### DO THIS
Retype the part of the records that opens with the line containing "Move scene down with the down arrow icon" and closes with the line containing "Action: pyautogui.click(x=21, y=227)", leaving the pictures out.

### RECORDS PROVIDED
--------------------

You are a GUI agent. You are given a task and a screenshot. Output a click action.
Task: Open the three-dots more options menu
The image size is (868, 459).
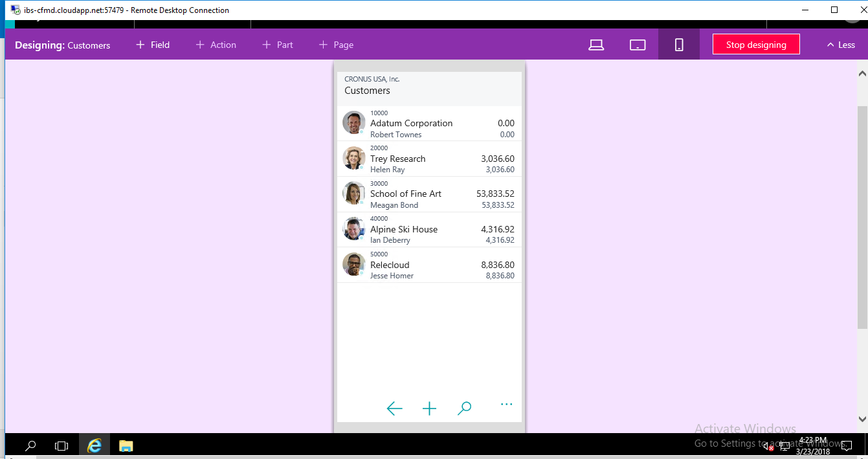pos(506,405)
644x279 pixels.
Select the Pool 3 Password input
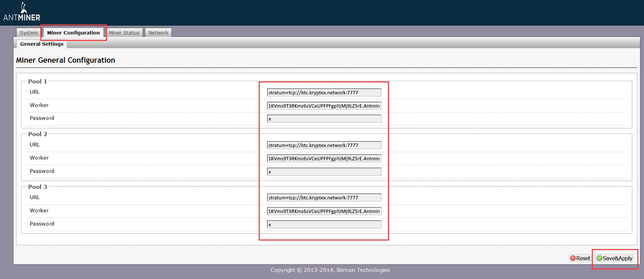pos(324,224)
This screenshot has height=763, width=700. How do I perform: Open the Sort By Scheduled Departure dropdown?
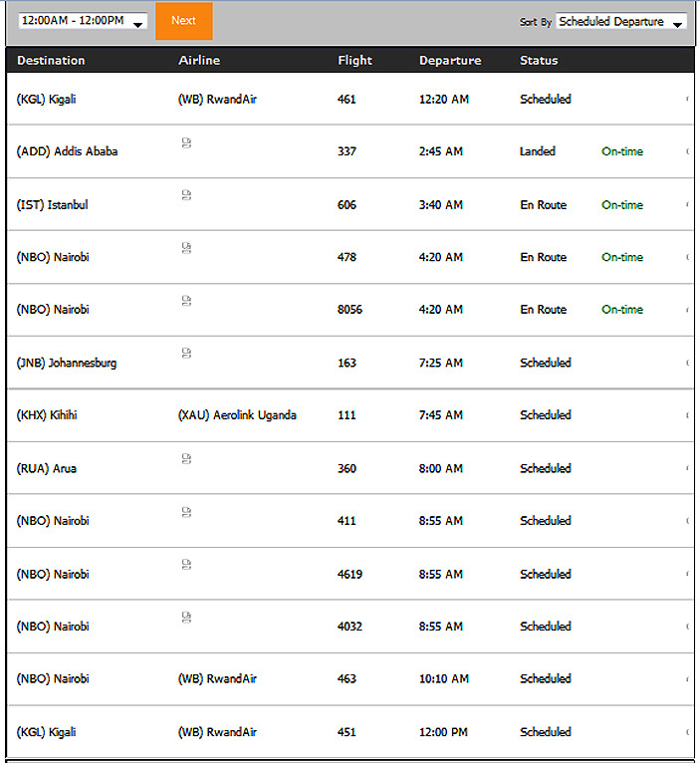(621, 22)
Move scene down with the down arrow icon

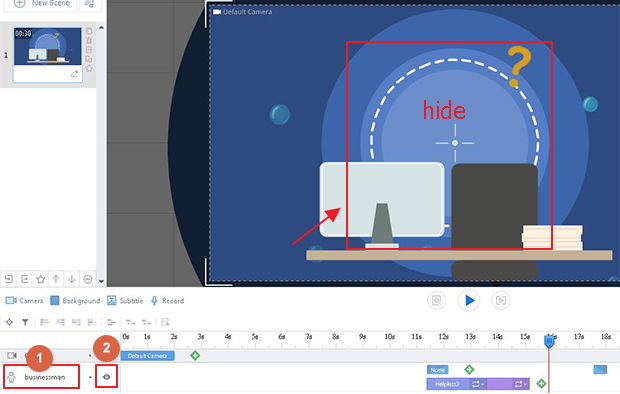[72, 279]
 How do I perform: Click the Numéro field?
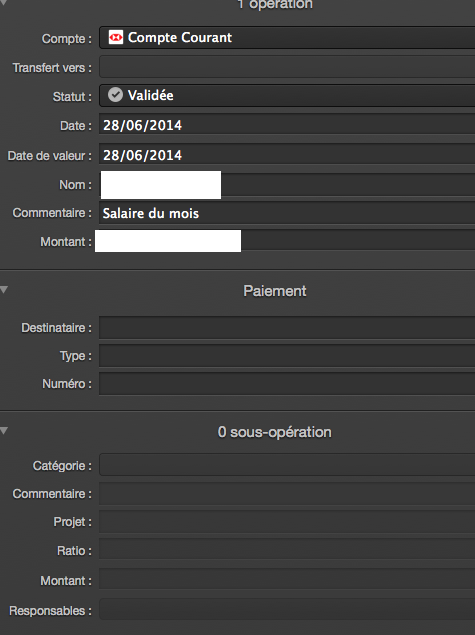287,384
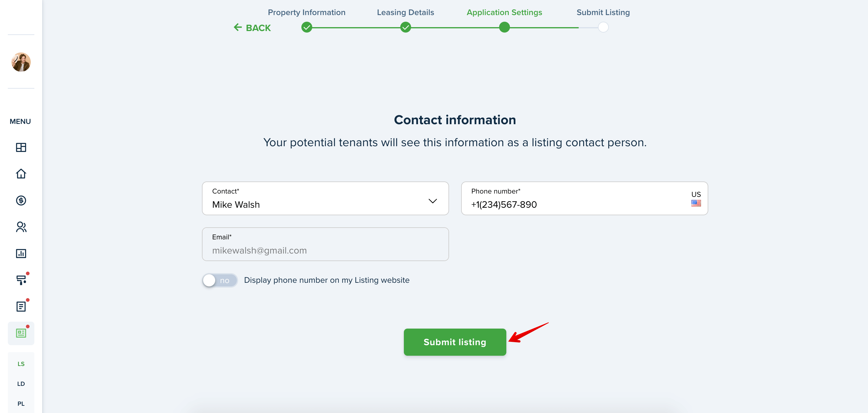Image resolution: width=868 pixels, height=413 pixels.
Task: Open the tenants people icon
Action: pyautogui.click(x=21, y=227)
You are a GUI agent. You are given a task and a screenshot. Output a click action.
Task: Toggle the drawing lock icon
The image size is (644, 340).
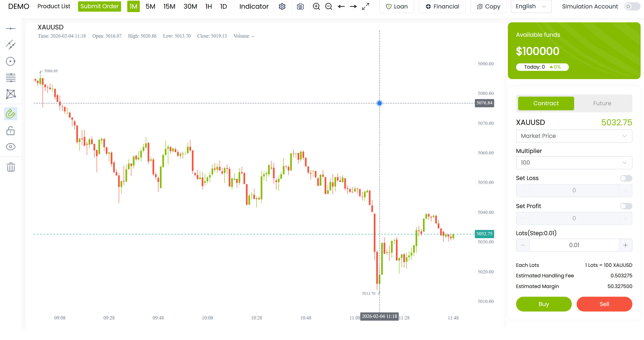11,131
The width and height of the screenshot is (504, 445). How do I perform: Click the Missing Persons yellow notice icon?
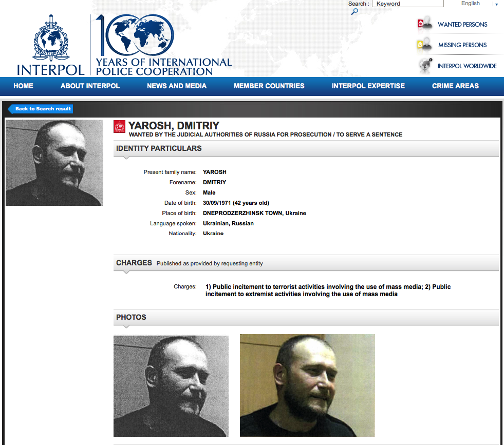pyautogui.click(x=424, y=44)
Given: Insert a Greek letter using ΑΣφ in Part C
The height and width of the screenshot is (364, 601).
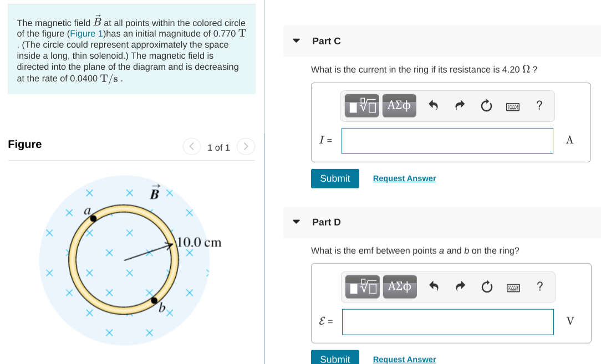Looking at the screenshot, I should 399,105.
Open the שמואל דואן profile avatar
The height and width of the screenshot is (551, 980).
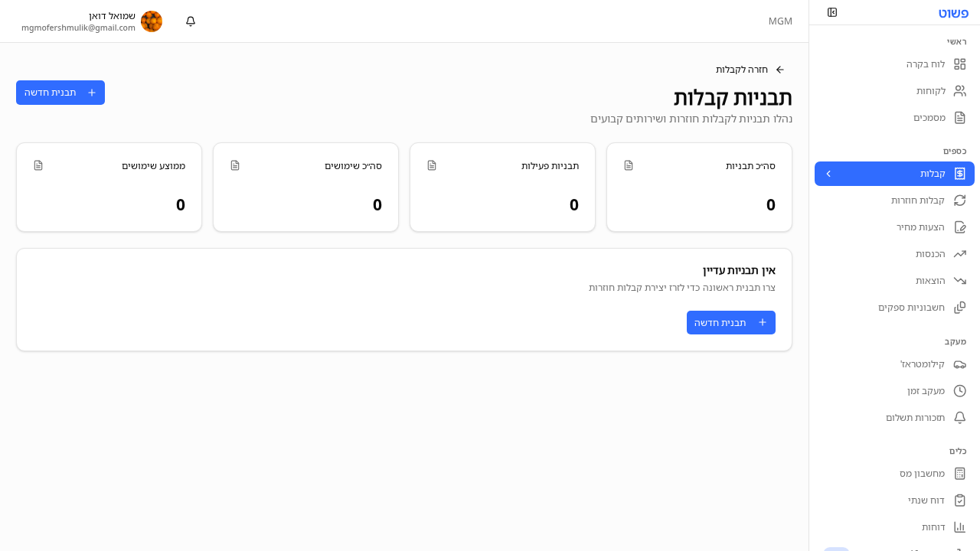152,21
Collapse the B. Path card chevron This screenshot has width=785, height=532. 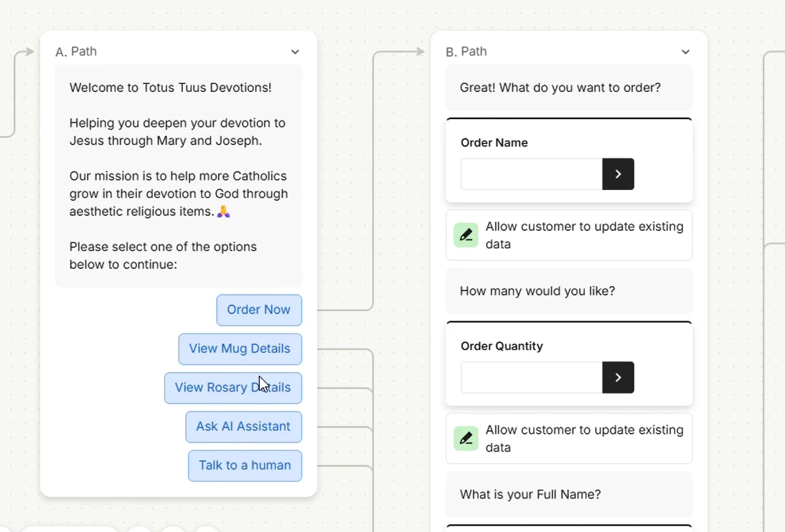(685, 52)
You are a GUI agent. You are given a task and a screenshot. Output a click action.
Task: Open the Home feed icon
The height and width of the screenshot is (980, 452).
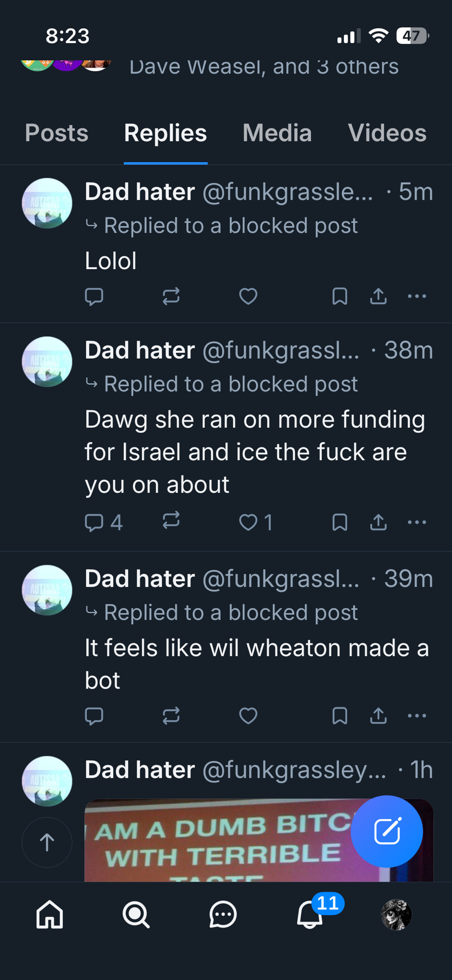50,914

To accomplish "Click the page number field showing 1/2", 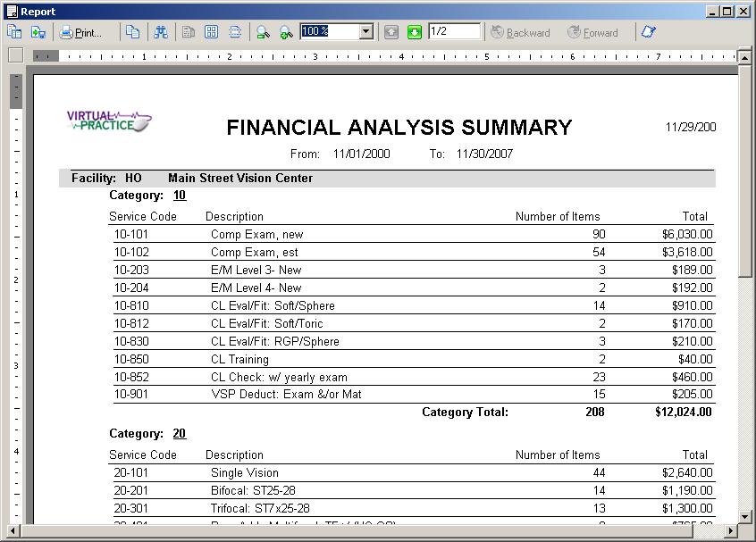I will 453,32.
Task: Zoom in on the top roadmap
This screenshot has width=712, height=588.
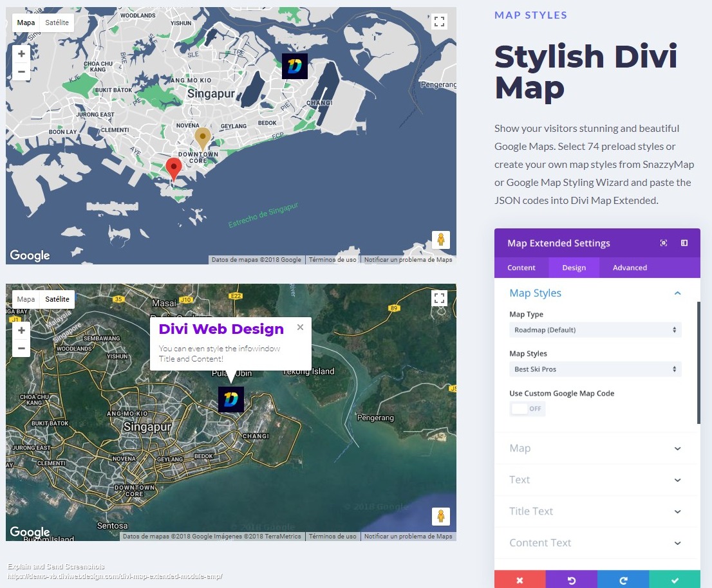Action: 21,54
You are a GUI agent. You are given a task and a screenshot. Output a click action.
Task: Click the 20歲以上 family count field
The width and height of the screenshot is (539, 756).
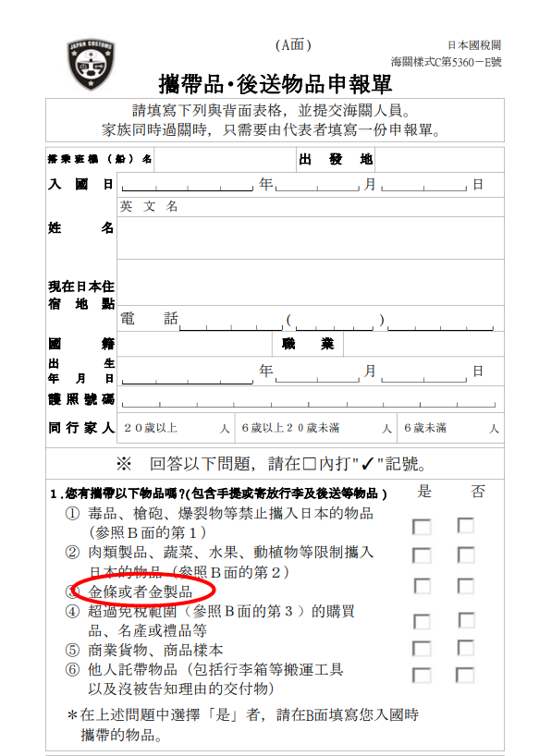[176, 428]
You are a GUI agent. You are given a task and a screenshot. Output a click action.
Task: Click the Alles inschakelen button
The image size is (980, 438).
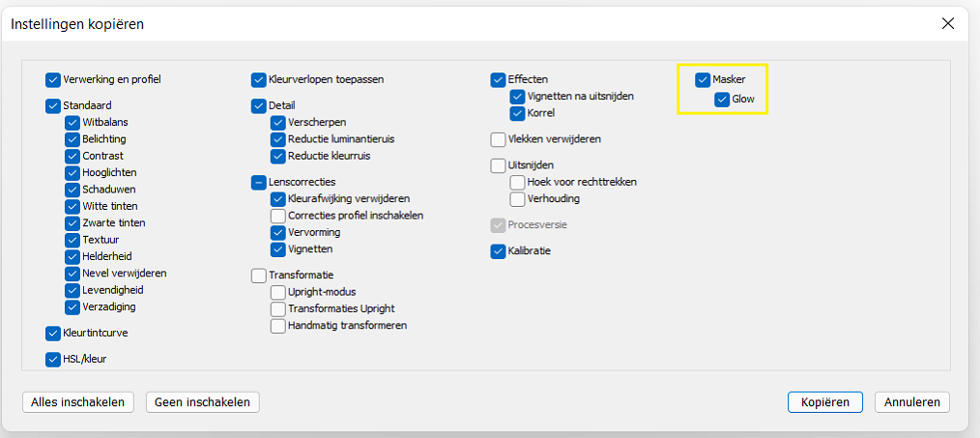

--------------------

### EXERCISE RESPONSE
Move scene down with the down arrow icon

[72, 279]
 How do I perform: Click the Numéro field?
287,384
Image resolution: width=868 pixels, height=413 pixels.
Task: Open the tenants people icon
Action: pyautogui.click(x=21, y=227)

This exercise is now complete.